By: Michael Kaiser
Having a clear vision and mission for your startup is not enough. Entrepreneurs with an actionable strategy have the best chance of leading their company to success!
Rather than “reinventing the wheel” I chose the
following three options to the question.
VIEW # 1
In a recent article by Ken Favaro, a Senior Partner at Booz and Company, (How Leaders Mistake Execution for Strategy (and Why That Damages Both)) explains that:
“When discussing strategy, executives often invoke some version of a vision, a mission, a purpose, a plan, or a set of goals. I call these “the corporate five” (see exhibit, below). Each is important in driving execution, no doubt, but none should be mistaken for a strategy. The corporate five may help bring your strategy to life, but they do not give you a strategy to begin with.
Before they get to the corporate five, companies need to address five much more fundamental, and difficult, questions. Let’s call them the “the strategic five:
1. What business or businesses should you be in?
2. How do you add value to your businesses?
3. Who are the target customers for your businesses?
4. What are your value propositions to those target customers?
5. What capabilities are essential to adding value to your businesses and differentiating their value propositions?”

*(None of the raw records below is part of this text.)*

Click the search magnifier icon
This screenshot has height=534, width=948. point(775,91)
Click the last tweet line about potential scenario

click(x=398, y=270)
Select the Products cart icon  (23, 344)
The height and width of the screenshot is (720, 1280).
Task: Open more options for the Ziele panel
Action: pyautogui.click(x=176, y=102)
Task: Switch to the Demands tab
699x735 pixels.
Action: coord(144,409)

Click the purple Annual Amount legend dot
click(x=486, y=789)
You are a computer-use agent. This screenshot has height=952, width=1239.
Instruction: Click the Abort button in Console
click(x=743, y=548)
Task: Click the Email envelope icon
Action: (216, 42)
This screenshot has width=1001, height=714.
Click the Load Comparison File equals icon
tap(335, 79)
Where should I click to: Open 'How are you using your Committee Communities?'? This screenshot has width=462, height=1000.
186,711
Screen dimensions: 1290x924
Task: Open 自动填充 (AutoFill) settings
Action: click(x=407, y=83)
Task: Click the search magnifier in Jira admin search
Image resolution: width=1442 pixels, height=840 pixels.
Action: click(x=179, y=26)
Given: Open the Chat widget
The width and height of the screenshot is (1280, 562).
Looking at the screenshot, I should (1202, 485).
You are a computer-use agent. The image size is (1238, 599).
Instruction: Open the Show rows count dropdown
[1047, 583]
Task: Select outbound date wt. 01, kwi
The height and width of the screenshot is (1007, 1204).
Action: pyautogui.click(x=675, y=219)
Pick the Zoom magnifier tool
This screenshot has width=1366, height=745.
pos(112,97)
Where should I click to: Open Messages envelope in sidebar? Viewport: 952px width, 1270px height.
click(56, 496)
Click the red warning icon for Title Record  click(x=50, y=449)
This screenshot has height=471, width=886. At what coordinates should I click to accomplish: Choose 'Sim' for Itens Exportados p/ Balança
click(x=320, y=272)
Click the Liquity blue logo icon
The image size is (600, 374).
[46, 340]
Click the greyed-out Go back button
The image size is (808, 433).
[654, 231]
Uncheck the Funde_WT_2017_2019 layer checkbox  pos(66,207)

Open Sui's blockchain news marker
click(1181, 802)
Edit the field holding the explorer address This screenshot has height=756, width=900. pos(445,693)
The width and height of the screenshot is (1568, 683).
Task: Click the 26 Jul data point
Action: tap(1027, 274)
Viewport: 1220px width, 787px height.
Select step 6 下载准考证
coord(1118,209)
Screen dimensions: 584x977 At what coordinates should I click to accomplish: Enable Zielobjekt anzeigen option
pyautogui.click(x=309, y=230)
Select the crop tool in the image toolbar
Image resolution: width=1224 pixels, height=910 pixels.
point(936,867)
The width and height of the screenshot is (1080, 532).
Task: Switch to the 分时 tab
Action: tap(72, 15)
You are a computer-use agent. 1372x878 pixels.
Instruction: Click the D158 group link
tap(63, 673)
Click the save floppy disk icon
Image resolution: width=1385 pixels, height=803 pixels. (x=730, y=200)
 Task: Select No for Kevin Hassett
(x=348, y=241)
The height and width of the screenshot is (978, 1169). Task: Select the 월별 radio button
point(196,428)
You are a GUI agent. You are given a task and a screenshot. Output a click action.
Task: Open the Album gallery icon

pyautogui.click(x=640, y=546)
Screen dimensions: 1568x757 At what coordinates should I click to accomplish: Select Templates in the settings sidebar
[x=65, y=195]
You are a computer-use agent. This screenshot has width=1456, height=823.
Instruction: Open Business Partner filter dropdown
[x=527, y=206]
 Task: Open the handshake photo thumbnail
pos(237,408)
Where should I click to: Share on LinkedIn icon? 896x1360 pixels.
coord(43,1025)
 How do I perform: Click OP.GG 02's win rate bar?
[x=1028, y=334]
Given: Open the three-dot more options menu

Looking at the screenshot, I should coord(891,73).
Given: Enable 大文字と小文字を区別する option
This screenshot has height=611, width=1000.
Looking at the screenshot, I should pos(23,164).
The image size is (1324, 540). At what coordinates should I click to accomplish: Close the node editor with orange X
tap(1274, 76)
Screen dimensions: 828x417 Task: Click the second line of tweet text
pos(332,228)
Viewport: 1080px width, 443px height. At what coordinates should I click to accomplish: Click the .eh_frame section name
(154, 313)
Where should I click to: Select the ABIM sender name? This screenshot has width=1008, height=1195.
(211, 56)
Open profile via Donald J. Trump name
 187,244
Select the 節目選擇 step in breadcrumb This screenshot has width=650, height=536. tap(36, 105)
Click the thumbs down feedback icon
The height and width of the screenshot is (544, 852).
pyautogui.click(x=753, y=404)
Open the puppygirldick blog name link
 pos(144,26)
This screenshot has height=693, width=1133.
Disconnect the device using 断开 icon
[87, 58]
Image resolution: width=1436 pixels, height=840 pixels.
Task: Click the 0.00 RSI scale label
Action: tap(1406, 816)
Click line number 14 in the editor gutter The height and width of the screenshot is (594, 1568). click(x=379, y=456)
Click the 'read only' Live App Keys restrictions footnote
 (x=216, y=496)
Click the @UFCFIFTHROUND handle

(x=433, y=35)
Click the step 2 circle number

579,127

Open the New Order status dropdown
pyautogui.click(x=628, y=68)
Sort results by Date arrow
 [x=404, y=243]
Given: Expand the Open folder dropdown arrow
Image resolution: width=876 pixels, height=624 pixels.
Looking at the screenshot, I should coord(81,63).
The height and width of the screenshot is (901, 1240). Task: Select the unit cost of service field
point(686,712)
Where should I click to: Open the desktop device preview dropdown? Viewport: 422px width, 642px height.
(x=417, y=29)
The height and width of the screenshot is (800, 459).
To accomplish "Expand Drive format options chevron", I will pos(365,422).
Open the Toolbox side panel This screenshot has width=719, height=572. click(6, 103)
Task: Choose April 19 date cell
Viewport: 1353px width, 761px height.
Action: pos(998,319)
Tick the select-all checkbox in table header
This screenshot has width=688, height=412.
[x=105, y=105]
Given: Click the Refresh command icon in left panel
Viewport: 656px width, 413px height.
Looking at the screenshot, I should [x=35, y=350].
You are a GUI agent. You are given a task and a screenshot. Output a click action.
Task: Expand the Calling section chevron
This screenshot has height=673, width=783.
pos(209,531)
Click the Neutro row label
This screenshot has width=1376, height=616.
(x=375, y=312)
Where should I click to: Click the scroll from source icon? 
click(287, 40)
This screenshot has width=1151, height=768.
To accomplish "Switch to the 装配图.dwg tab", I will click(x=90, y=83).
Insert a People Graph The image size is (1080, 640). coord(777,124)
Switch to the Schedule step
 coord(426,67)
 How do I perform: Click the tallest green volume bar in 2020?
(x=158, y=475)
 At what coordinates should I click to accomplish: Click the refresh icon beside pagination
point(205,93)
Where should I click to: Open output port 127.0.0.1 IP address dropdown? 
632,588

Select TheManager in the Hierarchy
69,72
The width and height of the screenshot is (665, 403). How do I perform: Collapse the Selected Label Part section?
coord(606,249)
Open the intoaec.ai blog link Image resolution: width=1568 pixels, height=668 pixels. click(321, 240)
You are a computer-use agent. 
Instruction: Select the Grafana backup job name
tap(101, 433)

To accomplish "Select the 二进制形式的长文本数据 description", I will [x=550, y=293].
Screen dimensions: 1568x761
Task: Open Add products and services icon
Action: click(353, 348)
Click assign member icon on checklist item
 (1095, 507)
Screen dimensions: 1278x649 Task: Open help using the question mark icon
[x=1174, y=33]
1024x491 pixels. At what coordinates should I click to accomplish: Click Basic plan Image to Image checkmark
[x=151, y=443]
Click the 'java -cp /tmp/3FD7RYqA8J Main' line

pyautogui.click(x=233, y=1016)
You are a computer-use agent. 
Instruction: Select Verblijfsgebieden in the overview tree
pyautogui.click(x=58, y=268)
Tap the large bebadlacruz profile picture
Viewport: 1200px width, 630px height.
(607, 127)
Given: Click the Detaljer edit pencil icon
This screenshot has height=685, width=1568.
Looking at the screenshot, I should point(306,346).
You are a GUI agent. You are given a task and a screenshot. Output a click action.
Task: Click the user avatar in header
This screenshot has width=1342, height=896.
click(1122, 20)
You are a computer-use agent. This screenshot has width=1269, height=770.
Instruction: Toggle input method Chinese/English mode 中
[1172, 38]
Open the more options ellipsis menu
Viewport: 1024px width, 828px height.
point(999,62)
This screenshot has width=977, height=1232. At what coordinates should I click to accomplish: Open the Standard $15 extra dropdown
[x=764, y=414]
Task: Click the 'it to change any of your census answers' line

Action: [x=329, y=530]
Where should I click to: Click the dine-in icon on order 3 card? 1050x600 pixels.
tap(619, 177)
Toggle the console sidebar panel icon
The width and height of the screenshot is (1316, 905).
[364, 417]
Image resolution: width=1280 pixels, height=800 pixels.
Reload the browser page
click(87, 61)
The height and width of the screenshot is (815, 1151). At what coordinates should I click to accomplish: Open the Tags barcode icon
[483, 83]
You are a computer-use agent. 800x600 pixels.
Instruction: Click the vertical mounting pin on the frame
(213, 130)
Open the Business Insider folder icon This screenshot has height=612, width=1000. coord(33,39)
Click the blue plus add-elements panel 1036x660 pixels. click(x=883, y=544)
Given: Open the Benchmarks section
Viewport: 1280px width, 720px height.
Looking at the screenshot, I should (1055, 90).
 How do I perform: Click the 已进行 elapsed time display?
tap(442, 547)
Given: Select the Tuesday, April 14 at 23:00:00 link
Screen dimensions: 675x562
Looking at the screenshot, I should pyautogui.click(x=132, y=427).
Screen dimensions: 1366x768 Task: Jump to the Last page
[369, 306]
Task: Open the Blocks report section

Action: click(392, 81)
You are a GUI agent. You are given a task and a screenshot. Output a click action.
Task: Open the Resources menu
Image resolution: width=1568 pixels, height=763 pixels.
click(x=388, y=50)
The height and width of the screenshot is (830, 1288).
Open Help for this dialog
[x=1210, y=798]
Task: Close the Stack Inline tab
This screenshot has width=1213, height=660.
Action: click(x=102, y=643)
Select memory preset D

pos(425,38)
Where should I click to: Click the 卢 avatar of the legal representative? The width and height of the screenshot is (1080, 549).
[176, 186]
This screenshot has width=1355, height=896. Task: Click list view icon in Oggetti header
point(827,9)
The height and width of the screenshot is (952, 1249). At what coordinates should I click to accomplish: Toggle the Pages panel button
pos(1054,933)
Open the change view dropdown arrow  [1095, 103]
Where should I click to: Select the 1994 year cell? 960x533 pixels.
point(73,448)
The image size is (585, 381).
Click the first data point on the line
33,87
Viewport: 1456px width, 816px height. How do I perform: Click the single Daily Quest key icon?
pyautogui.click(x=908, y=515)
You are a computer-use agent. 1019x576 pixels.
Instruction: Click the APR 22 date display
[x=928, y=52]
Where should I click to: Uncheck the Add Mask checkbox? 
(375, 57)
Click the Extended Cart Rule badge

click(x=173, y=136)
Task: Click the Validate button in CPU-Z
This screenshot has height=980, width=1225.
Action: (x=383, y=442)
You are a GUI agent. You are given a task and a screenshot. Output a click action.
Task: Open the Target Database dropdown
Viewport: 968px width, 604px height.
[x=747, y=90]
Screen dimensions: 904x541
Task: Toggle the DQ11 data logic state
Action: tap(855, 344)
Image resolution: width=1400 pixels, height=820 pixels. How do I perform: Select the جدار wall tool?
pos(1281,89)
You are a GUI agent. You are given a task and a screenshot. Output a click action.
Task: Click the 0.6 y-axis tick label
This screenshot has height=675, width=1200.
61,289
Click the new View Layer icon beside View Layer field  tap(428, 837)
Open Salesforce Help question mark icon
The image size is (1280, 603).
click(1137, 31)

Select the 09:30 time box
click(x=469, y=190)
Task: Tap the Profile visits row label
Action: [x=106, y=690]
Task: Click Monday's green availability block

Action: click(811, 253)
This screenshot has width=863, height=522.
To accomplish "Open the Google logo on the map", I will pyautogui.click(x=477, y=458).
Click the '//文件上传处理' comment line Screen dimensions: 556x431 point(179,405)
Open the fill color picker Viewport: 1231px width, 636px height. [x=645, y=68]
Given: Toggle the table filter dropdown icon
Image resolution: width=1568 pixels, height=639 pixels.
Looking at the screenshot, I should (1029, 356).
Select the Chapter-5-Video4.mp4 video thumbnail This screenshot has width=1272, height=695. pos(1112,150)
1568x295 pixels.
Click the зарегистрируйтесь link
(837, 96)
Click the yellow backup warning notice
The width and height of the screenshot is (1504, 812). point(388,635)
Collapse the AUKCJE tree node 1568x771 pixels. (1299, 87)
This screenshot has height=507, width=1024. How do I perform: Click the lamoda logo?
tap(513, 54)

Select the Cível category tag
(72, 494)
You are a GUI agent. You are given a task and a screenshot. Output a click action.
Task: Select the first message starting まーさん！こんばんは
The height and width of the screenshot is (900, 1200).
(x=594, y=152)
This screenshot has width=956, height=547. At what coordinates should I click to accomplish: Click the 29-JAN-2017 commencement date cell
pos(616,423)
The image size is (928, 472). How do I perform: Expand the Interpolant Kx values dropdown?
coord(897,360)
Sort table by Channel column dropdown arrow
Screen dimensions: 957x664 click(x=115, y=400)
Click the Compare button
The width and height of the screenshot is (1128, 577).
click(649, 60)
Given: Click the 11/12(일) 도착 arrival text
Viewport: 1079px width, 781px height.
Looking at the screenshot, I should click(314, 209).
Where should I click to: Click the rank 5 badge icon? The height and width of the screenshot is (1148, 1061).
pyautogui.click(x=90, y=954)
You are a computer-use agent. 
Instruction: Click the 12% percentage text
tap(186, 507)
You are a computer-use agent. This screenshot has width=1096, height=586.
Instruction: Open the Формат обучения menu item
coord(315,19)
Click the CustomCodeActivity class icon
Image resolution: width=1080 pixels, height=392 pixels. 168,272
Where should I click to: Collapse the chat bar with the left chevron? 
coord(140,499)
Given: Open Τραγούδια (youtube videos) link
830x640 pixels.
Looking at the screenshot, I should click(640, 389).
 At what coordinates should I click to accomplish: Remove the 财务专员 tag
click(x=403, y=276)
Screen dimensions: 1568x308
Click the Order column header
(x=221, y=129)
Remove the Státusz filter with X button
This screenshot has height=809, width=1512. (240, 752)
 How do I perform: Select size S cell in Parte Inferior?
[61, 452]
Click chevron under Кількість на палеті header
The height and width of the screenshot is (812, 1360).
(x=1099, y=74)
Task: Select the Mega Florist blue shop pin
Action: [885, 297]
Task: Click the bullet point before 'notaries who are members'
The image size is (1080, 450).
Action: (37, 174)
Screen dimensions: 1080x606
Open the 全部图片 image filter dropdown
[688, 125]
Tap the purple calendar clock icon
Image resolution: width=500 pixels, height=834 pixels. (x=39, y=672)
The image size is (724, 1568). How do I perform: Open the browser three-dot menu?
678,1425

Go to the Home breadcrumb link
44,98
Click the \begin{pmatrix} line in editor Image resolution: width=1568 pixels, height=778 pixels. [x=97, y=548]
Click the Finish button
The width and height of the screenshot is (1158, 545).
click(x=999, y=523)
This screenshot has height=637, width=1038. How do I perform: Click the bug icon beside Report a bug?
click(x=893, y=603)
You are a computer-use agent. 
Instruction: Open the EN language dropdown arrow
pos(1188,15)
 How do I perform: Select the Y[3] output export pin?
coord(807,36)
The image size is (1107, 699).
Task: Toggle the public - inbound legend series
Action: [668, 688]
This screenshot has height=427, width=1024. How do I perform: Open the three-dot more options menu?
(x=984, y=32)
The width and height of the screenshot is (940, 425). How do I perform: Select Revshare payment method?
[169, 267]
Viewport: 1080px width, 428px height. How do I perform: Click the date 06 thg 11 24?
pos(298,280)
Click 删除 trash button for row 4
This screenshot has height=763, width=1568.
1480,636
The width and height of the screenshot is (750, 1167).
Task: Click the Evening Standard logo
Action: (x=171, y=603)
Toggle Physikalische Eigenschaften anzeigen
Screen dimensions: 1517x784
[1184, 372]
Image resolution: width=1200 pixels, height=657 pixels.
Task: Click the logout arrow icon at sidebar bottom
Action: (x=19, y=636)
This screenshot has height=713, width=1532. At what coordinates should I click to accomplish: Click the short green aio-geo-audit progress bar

Favaro reaches the following conclusion to the above:
“They can’t answer those questions because often they haven’t asked them in a very long time, if at all. Instead, the corporate five have become a mask for strategy. When that happens, the real substance of strategy—making deliberate and decisive choices about where to play and the way to play—is lost. There is no foundation for decision making and resource allocation. Everything becomes important. Indiscriminate cost-cutting and growth become the order of the day and, sooner or later, with no strategy as a guide, a business drifts”
VIEW # 2
By contrast,here is a recent article by Tania Prive in the Forbes Magazine issue of March 29, 2013 with the title “Top 11 reasons startups succeed”. Here are her titles for those 11 reasons
“1) Vision- 2) Speed -3) Budget Masters – 4) Social Skills – 5) Discipline – 6) Determination -7) Ability to adapt to Change – 8) Fundraising Skills – 9) Unwavering belief – 10) Master of time management -11) Execution”
At the end of the article we read that “…successful startups are always looking for opportunities to do something better by thinking outside the box and constantly questioning the status quo”
Both authors make a good case: Favaro, with a more analytical emphasis on established companies and Prive from fundraising and personal abilities needed in order to lead to a successful outcome. This is not a contest between two authors, but rather a choice that is left to the reader to determine if a startup is purely based on innovation, and thus, why and when should it dovetail with strategic concepts that fit more established companies.
VIEW #3
The answer and/or solution to such a conundrum may be found in an article authored by Uzi Shmilovici in Techcrunch (‘Strategy For Startups: The Innovator’s Dilemma’). Here are some excerpts:
“Strategy. Unfortunately, it suffers from a bad reputation among startups. It is associated with consultants who are paid millions of dollars only to come back with a two-by-two matrix of animals. Not that there is anything wrong with it. Some of my best friends are consultants.
However, strategy is crucial for startup success. Startups usually operate in an environment of constrained resources while competing with strong incumbents. Hence, the right strategy can be a matter of life and death…
The first concept we’ll look at is the “Innovator’s dilemma”, a term coined by Clayton Christensen from the HarvardBusinessSchool. The innovator’s dilemma discusses a situation in which there are established incumbents in a specific market who are investing in sustainable innovations — these are incremental improvements to an existing product. Usually, they are doing that to support the incremental needs of their customers
They are then faced with a new entrant to the market that introduces a disruptive innovation. The new entrant attacks only a small part of the incumbents’ business, usually the one in which the margins are very low. At this point, the incumbent decides not to compete in this business anymore because they don’t want to invest in defending their least profitable business and/or are afraid of cannibalizing their main business. As a result, the new entrant is then able to capture a significant market share in that specific segment… it is important to understand the types of disruptive innovation that exist. There are four: a new product, a new technology to produce a product, a new way to distribute a product and a new way to provide services. The entrant can introduce a disruptive innovation along one or more of these dimensions.”
And last but not least:
What do you, the reader/analyst of the above views, believe to be the one that more closely reflects your opinion?